Он был одет просто: серая рубаха, поверх — кожаный фартук с карманами.

— Слушаю, — Павел вопросительно взглянул на меня.

— Простите, — ответил я, чуть понизив голос и изобразив ту степень почтительного смущения, которая уместна для подростка, обращающегося к взрослому мастеру. — Мне сказали, что здесь работает мастер по медным застежкам на окладах. Нам бы для книги, которую часто используют. Псалтирь. Каждый день открывают и закрывают, застежки не выдерживают.

Павел прошелся по мне равнодушным взглядом мастерового, оценивающего не человека, а заказ.

— Медные не ставят, — произнес он тем же бесстрастным голосом. — Латунь или серебро. И книга от этого только тяжелеет. Для Псалтири, которую берут в руки каждый день, лучше кожаные хлястики с костяными пуговицами. Дешевле и практичнее.

Иван Кузьмич за прилавком согласно кивнул — мол, видишь, мальчик, мастер знает свое дело — и вернулся к своему гроссбуху. Для него разговор был окончен: клиент отправлен к подрядчику, дальше пусть сами договариваются.

Я выдержал паузу подольше.

Мне нужно было, чтобы Иван Кузьмич окончательно перестал слушать, уйдя с головой обратно в столбцы цифр. Чтобы окружающий мир сузился до двух человек — меня и Павла.

А потом я посмотрел ему прямо в глаза.

Не как мальчик смотрит на мастерового или клиент на исполнителя. Я посмотрел на него так, как недавно смотрел Константин Радомирский на своего бывшего ученика. Спокойно. Прямо. С той мягкой, уверенной серьезностью, которую невозможно подделать.

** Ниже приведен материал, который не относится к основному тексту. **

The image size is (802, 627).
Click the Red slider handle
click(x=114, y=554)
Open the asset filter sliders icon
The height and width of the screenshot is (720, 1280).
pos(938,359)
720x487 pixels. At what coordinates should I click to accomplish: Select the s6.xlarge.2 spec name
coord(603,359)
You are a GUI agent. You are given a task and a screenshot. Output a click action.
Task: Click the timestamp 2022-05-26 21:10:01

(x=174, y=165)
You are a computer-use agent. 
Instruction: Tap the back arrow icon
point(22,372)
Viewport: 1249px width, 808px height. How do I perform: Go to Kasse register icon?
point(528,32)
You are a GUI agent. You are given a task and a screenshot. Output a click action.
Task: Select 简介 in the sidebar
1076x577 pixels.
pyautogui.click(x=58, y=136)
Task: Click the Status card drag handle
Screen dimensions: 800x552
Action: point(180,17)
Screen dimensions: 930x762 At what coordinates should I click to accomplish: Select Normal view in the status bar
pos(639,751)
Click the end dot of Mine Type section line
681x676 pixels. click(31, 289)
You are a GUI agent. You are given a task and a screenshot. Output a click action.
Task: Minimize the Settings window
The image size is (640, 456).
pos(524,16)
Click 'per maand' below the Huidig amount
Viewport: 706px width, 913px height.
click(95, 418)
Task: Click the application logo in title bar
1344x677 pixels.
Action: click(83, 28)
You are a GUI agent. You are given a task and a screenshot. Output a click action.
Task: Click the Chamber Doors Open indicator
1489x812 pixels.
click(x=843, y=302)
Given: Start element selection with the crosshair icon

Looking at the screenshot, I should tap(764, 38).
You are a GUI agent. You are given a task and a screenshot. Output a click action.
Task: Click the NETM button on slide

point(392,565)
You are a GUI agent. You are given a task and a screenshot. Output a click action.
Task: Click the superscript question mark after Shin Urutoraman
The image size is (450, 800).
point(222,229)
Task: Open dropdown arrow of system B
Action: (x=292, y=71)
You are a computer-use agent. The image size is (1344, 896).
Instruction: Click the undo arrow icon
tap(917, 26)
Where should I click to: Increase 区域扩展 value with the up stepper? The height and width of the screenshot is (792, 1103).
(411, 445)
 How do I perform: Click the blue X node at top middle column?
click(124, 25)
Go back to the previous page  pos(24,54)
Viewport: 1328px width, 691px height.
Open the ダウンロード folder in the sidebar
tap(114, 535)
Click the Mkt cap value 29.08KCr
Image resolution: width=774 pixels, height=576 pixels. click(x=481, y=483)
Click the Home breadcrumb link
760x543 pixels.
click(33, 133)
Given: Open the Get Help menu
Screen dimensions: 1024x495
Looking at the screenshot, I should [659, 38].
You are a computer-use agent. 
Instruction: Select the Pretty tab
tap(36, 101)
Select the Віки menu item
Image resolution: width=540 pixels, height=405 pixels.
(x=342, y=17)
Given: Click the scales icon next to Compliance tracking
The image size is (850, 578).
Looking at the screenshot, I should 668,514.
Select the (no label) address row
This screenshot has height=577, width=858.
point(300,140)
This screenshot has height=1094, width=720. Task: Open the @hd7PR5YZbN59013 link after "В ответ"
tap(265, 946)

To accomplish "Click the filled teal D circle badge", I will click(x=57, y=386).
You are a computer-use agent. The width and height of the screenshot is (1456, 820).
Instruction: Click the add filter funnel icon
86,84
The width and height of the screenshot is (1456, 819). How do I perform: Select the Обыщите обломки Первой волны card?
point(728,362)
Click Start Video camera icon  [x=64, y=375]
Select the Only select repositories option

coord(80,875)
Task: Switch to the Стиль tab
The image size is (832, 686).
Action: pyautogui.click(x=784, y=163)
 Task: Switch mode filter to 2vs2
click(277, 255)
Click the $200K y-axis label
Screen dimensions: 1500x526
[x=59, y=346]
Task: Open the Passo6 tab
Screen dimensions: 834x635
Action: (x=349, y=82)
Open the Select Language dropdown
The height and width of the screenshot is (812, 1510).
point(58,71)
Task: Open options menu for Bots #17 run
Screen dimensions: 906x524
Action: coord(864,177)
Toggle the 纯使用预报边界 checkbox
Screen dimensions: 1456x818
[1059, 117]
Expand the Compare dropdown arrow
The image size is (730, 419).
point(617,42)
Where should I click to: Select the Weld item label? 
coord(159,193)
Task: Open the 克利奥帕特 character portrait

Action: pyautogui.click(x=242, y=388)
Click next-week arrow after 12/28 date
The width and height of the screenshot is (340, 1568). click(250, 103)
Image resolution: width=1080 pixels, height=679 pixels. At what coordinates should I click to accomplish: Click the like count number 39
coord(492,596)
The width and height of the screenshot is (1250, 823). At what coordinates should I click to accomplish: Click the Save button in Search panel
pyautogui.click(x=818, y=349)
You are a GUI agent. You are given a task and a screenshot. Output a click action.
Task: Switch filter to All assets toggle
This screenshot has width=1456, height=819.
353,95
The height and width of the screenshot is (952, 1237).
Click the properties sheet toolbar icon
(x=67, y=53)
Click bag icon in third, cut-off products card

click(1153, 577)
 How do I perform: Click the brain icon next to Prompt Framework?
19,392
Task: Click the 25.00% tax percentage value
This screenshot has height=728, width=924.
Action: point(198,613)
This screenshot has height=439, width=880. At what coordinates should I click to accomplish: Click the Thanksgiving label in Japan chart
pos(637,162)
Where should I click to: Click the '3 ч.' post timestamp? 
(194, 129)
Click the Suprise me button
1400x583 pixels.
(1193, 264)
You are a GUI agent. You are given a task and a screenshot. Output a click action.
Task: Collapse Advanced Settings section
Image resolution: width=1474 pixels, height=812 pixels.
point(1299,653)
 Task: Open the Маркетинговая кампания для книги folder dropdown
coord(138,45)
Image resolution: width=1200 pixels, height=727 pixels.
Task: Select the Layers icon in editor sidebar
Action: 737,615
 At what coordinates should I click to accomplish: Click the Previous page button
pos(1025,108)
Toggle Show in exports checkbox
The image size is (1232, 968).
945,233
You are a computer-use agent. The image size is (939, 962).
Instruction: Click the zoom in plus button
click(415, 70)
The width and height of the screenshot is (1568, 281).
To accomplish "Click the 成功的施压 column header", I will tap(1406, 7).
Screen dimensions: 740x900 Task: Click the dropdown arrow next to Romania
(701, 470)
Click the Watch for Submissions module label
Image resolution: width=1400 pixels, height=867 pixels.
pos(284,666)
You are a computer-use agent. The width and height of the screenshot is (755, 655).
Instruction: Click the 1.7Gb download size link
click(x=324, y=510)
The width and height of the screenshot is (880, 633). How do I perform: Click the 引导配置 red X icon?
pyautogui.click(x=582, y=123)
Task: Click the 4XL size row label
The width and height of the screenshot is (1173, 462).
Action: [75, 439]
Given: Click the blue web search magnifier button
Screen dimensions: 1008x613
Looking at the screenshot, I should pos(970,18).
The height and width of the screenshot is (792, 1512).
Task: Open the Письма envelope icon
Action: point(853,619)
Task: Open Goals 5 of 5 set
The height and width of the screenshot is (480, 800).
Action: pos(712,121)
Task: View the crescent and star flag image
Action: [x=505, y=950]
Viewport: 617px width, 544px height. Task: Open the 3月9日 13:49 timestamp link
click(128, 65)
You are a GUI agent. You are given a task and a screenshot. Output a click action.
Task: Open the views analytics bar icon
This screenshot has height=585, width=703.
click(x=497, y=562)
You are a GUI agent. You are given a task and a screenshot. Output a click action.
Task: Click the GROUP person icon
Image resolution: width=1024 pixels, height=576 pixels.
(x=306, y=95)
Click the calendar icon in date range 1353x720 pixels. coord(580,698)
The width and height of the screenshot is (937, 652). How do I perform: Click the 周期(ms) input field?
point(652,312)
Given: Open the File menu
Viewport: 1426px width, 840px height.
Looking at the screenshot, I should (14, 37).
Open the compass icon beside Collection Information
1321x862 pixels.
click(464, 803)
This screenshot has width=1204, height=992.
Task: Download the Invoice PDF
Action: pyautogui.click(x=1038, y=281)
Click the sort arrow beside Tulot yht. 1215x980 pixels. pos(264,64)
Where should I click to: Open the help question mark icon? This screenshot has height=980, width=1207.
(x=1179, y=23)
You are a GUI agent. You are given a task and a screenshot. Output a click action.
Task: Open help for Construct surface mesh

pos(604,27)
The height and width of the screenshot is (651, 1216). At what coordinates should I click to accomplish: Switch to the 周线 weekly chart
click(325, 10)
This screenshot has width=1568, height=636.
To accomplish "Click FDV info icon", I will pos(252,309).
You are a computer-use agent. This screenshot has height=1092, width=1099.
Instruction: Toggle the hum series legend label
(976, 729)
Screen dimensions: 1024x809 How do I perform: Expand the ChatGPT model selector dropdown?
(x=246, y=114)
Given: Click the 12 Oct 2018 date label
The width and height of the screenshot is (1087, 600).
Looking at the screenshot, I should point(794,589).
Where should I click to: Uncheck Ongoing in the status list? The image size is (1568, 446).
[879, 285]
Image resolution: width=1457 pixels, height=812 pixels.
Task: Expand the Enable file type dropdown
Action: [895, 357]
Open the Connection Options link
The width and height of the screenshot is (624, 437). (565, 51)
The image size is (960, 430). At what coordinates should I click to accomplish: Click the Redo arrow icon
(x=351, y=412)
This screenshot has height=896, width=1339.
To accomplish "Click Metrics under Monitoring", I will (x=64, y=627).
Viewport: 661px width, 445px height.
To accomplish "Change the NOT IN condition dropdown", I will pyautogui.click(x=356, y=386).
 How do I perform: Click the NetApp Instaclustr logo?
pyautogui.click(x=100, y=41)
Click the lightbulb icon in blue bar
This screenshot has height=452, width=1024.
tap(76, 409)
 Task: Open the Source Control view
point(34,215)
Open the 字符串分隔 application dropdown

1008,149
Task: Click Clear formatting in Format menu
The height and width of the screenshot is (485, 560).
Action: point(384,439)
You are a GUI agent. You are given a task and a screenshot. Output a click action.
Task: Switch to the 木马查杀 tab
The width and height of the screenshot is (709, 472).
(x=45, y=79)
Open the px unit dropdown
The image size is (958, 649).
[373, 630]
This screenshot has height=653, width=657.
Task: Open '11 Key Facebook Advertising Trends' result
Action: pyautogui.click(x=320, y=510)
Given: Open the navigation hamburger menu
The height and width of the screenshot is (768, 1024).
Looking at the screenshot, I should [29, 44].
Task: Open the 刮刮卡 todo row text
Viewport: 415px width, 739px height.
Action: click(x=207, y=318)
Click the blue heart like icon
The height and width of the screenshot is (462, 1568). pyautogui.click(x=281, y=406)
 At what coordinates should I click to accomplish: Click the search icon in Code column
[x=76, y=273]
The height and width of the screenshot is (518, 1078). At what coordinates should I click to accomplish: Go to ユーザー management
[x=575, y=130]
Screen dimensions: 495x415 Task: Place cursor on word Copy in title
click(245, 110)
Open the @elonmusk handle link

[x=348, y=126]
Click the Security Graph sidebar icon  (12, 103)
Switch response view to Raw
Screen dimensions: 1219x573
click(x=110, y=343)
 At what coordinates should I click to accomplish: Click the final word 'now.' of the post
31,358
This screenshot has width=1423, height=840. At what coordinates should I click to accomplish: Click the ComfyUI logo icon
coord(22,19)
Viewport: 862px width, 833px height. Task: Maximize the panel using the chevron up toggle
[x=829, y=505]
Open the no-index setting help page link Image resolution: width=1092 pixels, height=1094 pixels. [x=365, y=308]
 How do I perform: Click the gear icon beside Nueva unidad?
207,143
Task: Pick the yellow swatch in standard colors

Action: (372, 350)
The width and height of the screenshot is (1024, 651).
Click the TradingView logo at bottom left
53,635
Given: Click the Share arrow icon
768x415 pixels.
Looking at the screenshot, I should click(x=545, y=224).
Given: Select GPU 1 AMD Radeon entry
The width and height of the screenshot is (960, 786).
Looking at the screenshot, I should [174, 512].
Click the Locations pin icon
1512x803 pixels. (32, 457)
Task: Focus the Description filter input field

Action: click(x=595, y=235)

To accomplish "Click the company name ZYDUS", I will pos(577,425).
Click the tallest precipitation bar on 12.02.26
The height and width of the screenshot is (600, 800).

И еще я постарался изменить голос.

Не полностью, конечно. Тембр так и остался мальчишеским, его не изменишь. Но интонацию. Ритм. Мелодию фразы. То, что отличает живую речь от простого набора слов.

— Вес — не недостаток, — произнес я негромко, отчетливо и ровно. — Это признак основательности. Помнится, как однажды мы взвешивали облако ртути, чтобы рассчитать давление пара в закрытом сосуде.

Секундная пауза.

— Получилось три с половиной унции отчаяния и грамм надежды.

Тишина.

В лавке Старый фолиант стало так тихо, что я услышал нервное потрескивание фитиля в масляной лампе над столом Павла. Услышал, как Иван Кузьмич перевернул страницу гроссбуха.

Павел не двигался.

Он стоял передо мной, и я видел, как это происходит — как фраза проходит сквозь его сознание. Сначала — первый слой, поверхностный: странные слова, не относящиеся к переплету. Потом — второй: знакомый оборот, что-то из прошлого, какое-то далекое эхо. И наконец — третий: ясное воспоминание, словно удар электрическим током.

Облако ртути. Абсурдная задача, которую я давал каждому новичку в первые дни учебы. «Рассчитайте массу облака ртути при комнатной температуре и нормальном давлении в сосуде объемом сто кубических сантиметров». Бессмыслица. Ртуть при комнатной температуре не образует облака. Любой грамотный студент сказал бы это через минуту. Но задача была не в ответе. Задача была в том, чтобы увидеть, как человек реагирует на невозможное. Отбрасывает? Злится? Или начинает думать — а что, если?..

А «три с половиной унции отчаяния и грамм надежды» — это был ответ самого Павла. Ответ, над которым он практически не думал. Когда все остальные новички еще пыхтели над вычислениями или сердито заявляли, что задача не имеет решения, тихий Павел Елагин поднял руку и выдал это — спокойно, без улыбки, глядя мне прямо в глаза. И тогда, впервые за несколько последних курсов, я от души рассмеялся.

Это стало нашей шуткой. Нашим паролем. Нашим способом сказать друг другу: «Я помню, кто мы такие и к чему стремимся».